Decreased time to value
Gartner recently estimated that data fabrics have the ability to cut data management efforts by up to 70% and accelerate time to value. This has massive implications for finance departments. From limiting the need to build out point-to-point integrations between systems to the reduction of repetitive tasks like profiling datasets, discovering and aligning new data sources and addressing ongoing integration issues – finance can reduce time to value.
Access to a broader technology ecosystem
In addition to the integration capabilities with typical target and source systems, data fabrics enable extensions to be built on top of core applications, for example, the Aptitude Fynapse platform. As we know the concept of a technology ecosystem – where key providers, all focusing on a specific domain or product, seamlessly integrate to provide greater functionality to their clients – is becoming an important driver of business value. Using a data fabric can make it easier to integrate client or partner-developed IP or applications that utilize the same data set, providing confidence to end users that their data is accurate. At Aptitude, we know that there are sectors of the finance landscape outside of our strategic product focus, but the data fabric approach enables us to create partnerships that allow for additional tooling to sit on top of our application in order to provide a joint solution to clients.

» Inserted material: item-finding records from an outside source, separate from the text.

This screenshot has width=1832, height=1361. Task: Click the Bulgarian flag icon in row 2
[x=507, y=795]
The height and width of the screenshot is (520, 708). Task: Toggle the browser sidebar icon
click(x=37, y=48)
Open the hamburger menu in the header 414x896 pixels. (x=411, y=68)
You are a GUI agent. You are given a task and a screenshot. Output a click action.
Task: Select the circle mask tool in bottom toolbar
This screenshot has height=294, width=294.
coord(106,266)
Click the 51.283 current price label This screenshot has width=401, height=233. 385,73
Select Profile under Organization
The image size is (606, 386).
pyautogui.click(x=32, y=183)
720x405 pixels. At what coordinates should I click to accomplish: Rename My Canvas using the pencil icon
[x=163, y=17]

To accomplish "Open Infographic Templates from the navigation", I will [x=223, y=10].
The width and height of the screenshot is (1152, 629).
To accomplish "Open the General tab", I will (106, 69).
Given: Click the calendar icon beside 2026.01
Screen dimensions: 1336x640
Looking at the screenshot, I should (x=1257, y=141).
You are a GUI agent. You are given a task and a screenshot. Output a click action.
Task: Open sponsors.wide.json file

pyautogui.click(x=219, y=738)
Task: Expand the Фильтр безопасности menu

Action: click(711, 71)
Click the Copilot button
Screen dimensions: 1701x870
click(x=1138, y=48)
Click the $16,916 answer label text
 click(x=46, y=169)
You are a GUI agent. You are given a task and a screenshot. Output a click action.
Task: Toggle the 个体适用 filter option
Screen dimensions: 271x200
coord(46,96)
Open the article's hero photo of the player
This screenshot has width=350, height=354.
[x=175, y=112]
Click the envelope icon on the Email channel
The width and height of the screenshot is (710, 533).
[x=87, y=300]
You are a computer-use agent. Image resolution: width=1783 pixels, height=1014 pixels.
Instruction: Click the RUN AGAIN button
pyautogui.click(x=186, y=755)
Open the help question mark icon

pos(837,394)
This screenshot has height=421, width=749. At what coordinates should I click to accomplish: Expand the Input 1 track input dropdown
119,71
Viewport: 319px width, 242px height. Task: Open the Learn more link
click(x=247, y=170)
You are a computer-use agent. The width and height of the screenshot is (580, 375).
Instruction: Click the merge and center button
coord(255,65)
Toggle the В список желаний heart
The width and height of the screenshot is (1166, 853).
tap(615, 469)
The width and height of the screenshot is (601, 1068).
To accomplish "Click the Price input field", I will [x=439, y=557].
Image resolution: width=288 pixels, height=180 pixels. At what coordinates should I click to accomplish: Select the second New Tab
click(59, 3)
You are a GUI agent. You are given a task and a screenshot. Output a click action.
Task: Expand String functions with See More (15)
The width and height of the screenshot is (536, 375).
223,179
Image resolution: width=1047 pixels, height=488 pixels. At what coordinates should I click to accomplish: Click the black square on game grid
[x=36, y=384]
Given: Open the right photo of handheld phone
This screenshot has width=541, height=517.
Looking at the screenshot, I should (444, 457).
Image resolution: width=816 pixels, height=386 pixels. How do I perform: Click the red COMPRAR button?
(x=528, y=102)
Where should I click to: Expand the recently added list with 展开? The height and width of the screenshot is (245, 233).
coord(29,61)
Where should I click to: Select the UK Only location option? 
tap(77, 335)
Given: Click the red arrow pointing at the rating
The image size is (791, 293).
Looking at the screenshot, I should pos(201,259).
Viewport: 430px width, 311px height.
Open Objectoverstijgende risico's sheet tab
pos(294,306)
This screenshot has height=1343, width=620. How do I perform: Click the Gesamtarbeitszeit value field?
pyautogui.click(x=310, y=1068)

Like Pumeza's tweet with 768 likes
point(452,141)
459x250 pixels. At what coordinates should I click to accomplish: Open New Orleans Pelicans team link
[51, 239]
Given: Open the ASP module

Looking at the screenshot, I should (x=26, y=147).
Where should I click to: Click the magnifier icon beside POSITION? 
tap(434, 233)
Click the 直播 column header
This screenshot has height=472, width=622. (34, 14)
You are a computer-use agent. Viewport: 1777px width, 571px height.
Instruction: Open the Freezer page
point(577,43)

Bringing the data fabric to life
Imagine a finance department as a mini data fabric environment. Fynapse acts as a finance management platform that both maintains its own data fabric and can interact with a larger data fabric ecosystem around it. Within finance, the data fabric architecture can support all modules, those provided by Aptitude as well as those provide by third parties. They are all pulling from the same trusted set of data without the need to move or duplicate data points. It’s a single point of access and a single storage point for all that data.
Data fabric is a strategic technology approach that can mean big benefits to CFOs and their teams as they work to ensure data is trusted, detailed and generating business insights. From increasing flexibility and performance to reducing the cost of finance, this is an important strategic technology that will unlock business value.